Modern video acceleration wouldn’t copy 1 byte into video memory even if we stuck to ASCII. They have to blit those characters onto a surface in the required type-face.
The extra few bytes for Unicode characters outside of the usual ASCII range is effectively a rounding error compared with the bitmap data you’re copying around.
Why so negative?
This is obviously an improvement, who cares if it is not perfect by your standards?
It's an interesting observation, and it's constructive, providing actual data and knowledge. I downvoted you for negativity because you're providing nothing interesting.
I found parent to be constructive as to tone rather than content and upvoted them for that reason. The constructive part of grandparent's point can be made without needlessly crapping on people's hard work.
I'd argue that it's actually a good thing that the author ignored keyboard latency. We all have different keyboards plugged into different USB interfaces plugged into different computers running different versions of different operating systems.
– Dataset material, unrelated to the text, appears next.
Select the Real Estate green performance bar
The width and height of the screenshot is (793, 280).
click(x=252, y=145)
Throw hubs and KVMs into the mix, too.
If the latency of those components varies wildly over the course of the test, it would introduce noise that reduces our ability to analyze the exact topic of the article - VTE's latency improvements.
Even if the latency of those components were perfectly consistent over the course of the author's test, then it wouldn't affect the results of the test in absolute terms, and the conclusion wouldn't change.
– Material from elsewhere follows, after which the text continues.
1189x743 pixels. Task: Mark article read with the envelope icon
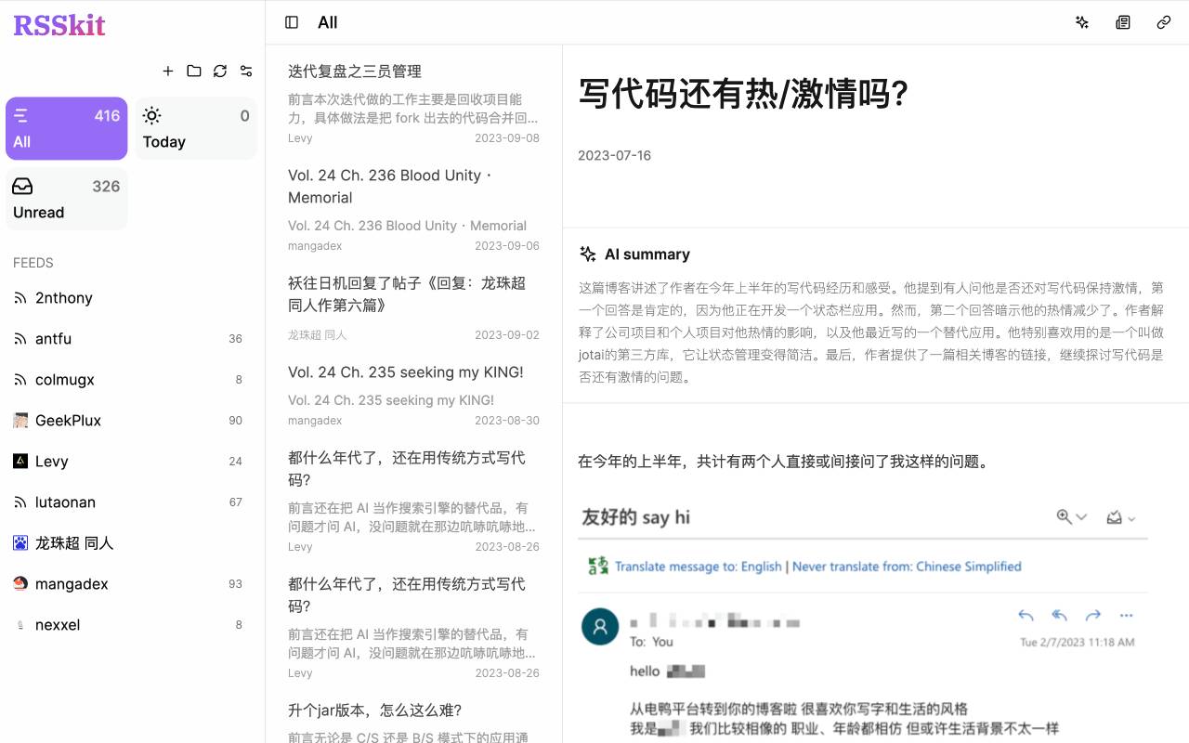[1114, 517]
This exact situation is why differences in latency should never be expressed as percentages. There are several constants that can be normalized for a given sample set, but can't be normalized across an entire population of computer users. The author does a good job of avoiding that pitfall.
The Mutter thing is interesting. The author holds that constant, and GNOME sits on top of Mutter, so I think it's reasonable to assume we'd see the same absolute improvement in latency. GNOME may also introduce its own undesirable variance, just like keyboard latency. I'd be very curious to see if those guesses holds up.
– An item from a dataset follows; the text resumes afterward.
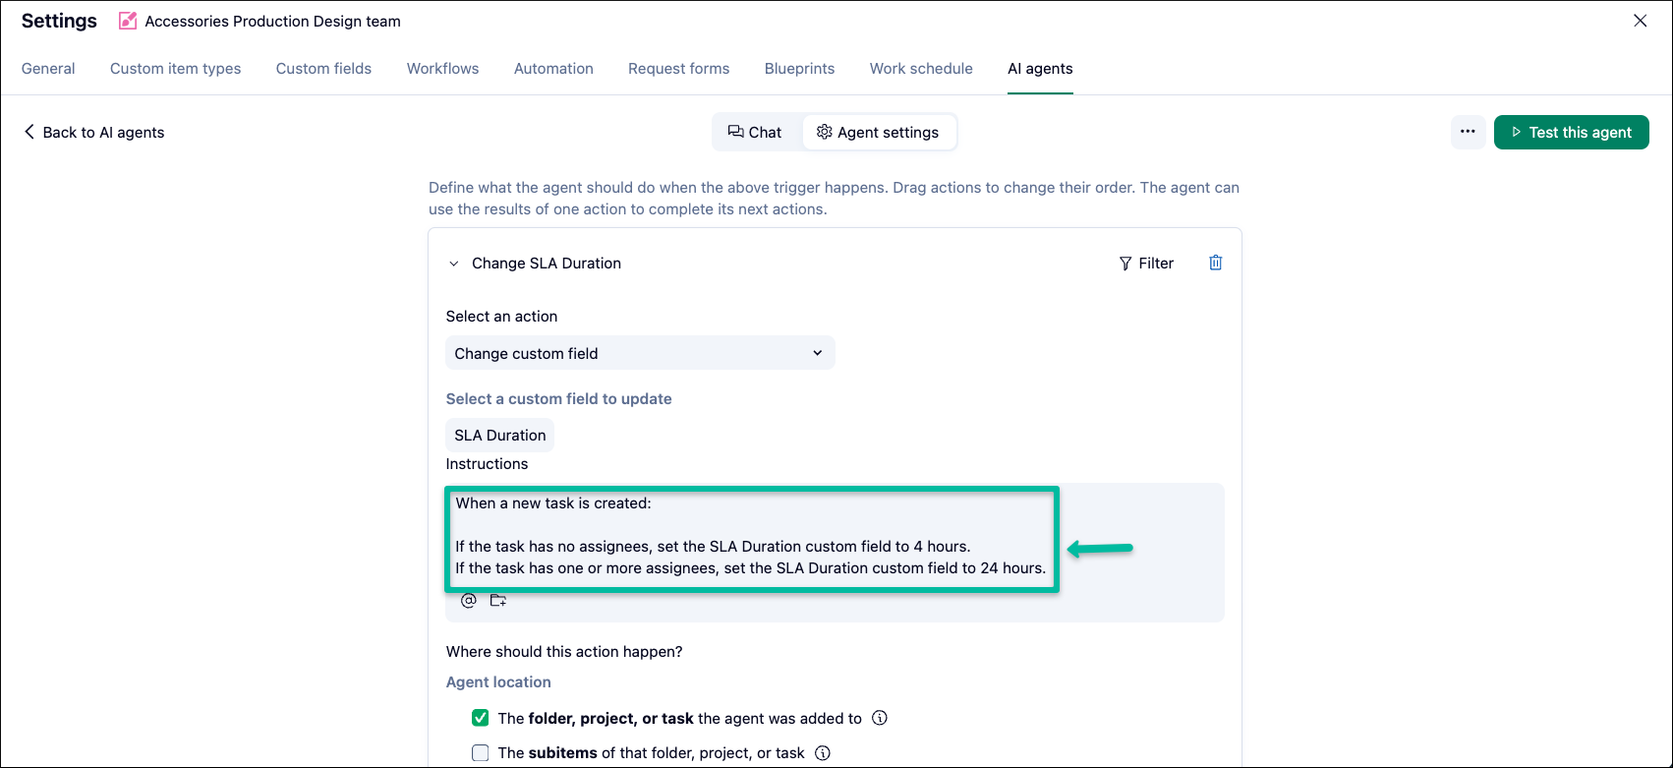Click the info icon beside folder, project, or task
I've actually been curious about getting a wireless keyboard recently, but wondered about how big of a latency impact there would be. Normally I use IDEs that definitely add a bit of sluggishness into the mix by themselves, but something compounded on top of that would probably make it way more annoying.
A quick search lead me to this site: https://www.rtings.com/keyboard
It does appear that they have a whole methodology for testing keyboards: https://www.rtings.com/keyboard/tests/latency
For what it's worth, it seems that well made keyboards don't have too much latency to them, even when wireless (though the ones that use Bluetooth are noticeably worse): https://www.rtings.com/keyboard/1-3-1/graph/23182/single-key...
Just found that interesting, felt like sharing. Might actually go for some wireless keyboard as my next one, if I find a good form factor. Unless that particular keyboard does something really well and most others just have way worse wireless hardware in them.
A while ago someone posted a webpage where you could set an arbitrary latency for an input field, and while I don't know how accurate it was, I'm pretty sure I remember having to set it to 7 or 8ms for it to feel like xterm.
Input latency or drawing to the screen? What's the latency of the Apple machine running GNOME?